Many patients self-treat their migraines with over-the-counter medications. Excedrin Migraine, Advil Migraine, and Motrin Migraine Pain have been recommended by sufferers. For the past 50 years, doctors have also prescribed ergotamine for the acute treatment of migraine as well as triptans, a newer class of compounds developed for the treatment of headaches and approved by the Federal Drug Administration more than 20 years ago. Many doctors rely on combinations of different drugs and then add in additional medications to address nausea and vomiting when such symptoms co-exist with a migraine. Medications that can be administered by nasal spray, holding under the tongue, injection, or rectal suppository are often faster acting and the recommended choice for those whose headaches descend rapidly or those who vomit during attacks.

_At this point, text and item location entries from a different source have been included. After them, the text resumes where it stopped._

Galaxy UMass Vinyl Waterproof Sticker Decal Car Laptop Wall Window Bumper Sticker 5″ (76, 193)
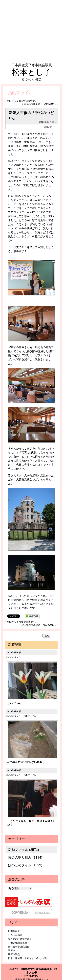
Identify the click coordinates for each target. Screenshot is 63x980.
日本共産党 (14, 931)
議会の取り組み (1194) (25, 858)
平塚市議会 (14, 954)
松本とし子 (32, 72)
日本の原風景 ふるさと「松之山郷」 (28, 958)
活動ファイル (50, 127)
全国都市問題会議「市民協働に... (39, 104)
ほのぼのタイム (13, 657)
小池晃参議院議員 (17, 943)
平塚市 (11, 950)
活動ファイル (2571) (23, 850)
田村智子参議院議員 (19, 947)
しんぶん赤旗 (15, 935)
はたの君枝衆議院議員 (20, 939)
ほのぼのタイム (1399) (25, 865)
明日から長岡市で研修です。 (22, 101)
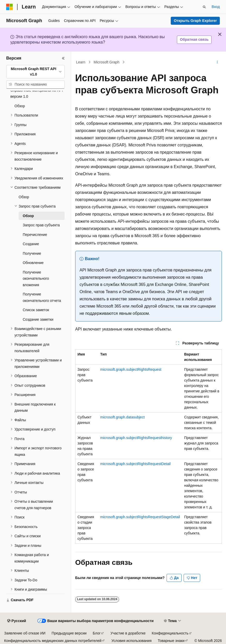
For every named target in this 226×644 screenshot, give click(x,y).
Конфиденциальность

Current research suggests a complexity of genetic factors, rather than a single gene, in addition to environmental causes contribute to the onset of migraine headaches. With the investigation of migraines in families as well as twin studies, results suggest that half the time it is inherited genetic factors that are responsible for migraines. Although specific genetic alleles have not yet been isolated, several susceptibility locations have been located in genome-wide screens and candidate studies. A recent study found that mutations on a single gene appear to increase the risk for both an unusual sleep disorder and migraines. Researchers hope this knowledge will lead to either new treatments or prevention.

Sources: Chillemi S. This way in: weather-related migraines. Neurology Now. 2013.

Nash VR, Pestka EL. Decoding Genetics: Genetic aspects of migraine headaches. The American Journal of Primary Healthcare. 2013.